* _Your task_: Go through the material below, tally each line containing "Hawk", and write the tally alone.

* _Data under study_:
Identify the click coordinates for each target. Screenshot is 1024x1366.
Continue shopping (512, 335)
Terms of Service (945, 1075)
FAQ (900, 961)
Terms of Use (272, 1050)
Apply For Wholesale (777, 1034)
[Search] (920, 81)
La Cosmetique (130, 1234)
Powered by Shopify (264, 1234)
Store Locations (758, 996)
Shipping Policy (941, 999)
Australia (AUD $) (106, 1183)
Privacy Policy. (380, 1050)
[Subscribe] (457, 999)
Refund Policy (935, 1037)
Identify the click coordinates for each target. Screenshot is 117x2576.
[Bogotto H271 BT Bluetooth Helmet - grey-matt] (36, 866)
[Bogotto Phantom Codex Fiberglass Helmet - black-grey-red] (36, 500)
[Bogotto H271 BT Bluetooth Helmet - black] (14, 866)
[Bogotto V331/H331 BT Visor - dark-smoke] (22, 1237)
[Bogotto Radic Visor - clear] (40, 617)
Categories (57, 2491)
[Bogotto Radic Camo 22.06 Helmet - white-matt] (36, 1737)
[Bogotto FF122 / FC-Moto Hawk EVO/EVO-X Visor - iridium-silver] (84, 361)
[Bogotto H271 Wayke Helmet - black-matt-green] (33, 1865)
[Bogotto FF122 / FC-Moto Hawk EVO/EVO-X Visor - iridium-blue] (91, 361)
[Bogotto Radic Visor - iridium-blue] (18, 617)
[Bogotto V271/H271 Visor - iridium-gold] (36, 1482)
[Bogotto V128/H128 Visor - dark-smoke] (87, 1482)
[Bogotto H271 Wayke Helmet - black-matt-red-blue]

* _Answer to this task_: 2